I remember distinctly when the “Chinese” Chicken Salad was on every cool menu in So. Cal. back in the day. “Lunching at Bullock’s Tea Room?…you must order their famous Chinese Chicken salad!”, friends would tell you. It even made it to the Los Angeles Times’ recipe section so that you, too, could have their “secret” recipe.
If I was going to Cheesecake Factory with the girls, the murmur, “I’ll have what she’s having” was heard several times over; of course, without fail, it was THE SALAD. One of my favorite little cafes where I’d sit in the sunshine and enjoy typical California cuisine was Green Street in Pasadena, and their take on the salad was way out there. Theirs had slivered almonds, was chopped into tiny bites and included their breathtaking zucchini bread on the side. Honestly, that was the best take ever on this retro salad.
But then the news came out…you know that puff kind of journalism piece meant to make hairs stand on end—and the horror was revealed. The Cheesecake Factory’s version was over 1000 calories and something like 30 grams of FAT! Many a lunching lady passed out that day and smelling salts were all the rage.
I’m not sure how any restaurant managed to squeeze 1000 calories into what could be a very healthful salad, and I am here to share my version, updated with some healthy additions and some (not all) bad boy ingredients left OUT.
Just in case you are keeping score of my many rants on weather over here at S&C…it has officially hit the fan so to speak and was 110 F. here in the valley of He!!. So, once again, this baking blog is back to salads because that’s just about all I can bear. But as salads go, this one is pretty irresistible so I don’t even feel a little bit badly about posting it.
Asian Inspired Shrimp Salad with Soy and Citrus Vinaigrette
Serves 4 main salads or 6-8 side salads
1 head of Romaine lettuce torn or chopped into large bites (washed and thoroughly dried)
2 T. cilantro leaves, chopped
1/4 c. thinly sliced green onions
1 – 1 1/2 c. of edamame beans (purchased cooked frozen or fresh)
1 1/2 c. string cut carrots (already cut from prepared salad area of store)
1 15 oz. can of mandarin oranges
1/4 c. dry roasted peanuts, no salt added
1 can of sliced water chestnuts
3/4 – 1 lb. of cooked medium shrimp or bay shrimp (we actually had medium shrimp but for the photo I only had bay shrimp left)
optional additions: 1/2 c. mung bean sprouts (I would have added these if my market had them that day), Chow Mein noodles…sprinkle some over to your liking, 1/2 c. udon noodles (cooked according to package directions), and or 2 T. sesame seeds
Soy and Citrus Salad dressing
2 T. low-sodium soy sauce
2 T. lime juice
2 T. orange juice, freshly squeezed
1 T. rice vinegar
1 T. dark sesame oil
1/4 c. olive oil
2 t. +. agave nectar or honey, to taste
optional: 1 tsp. freshly grated ginger
salt and pepper to taste
To make the salad: Rinse, dry and chop the Romaine into large bites and put them into a large salad bowl.
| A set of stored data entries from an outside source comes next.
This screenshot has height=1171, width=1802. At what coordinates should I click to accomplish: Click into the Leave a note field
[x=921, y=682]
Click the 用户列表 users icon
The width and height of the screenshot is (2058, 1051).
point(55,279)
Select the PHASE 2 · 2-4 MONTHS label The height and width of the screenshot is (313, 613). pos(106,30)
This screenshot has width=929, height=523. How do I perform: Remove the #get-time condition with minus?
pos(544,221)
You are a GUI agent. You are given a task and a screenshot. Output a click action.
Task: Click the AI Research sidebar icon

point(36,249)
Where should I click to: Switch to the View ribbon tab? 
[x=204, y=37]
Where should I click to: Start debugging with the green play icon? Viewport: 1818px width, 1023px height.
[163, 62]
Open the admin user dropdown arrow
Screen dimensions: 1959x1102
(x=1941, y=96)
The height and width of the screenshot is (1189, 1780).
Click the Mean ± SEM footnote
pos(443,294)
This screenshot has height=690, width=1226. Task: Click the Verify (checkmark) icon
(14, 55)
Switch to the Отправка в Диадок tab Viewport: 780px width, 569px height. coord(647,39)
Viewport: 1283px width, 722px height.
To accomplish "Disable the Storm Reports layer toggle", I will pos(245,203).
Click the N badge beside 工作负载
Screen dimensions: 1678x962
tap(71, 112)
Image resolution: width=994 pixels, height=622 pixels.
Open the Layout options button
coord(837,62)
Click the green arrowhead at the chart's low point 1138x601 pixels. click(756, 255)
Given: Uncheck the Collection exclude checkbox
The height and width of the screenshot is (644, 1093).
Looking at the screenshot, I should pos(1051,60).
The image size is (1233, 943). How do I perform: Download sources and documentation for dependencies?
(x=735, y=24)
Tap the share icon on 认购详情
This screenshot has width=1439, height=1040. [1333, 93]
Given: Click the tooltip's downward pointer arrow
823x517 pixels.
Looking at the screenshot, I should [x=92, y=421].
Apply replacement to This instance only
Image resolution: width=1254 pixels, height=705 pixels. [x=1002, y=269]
Chop cilantro and green onions…add to bowl. Toss in the carrots and defrosted and shelled edamame beans. Drain the Mandarin oranges and sliced water chestnuts and add to the bowl. Throw in the peanuts and shrimp. Add any of the optional ingredients such as the sprouts. Toss and sprinkle with crispy Chow Mein noodles.
For the dressing: Simply whisk all of the ingredients together and serve with or over the salad. I prefer to serve on the side so my left overs are not soggy. Enjoy!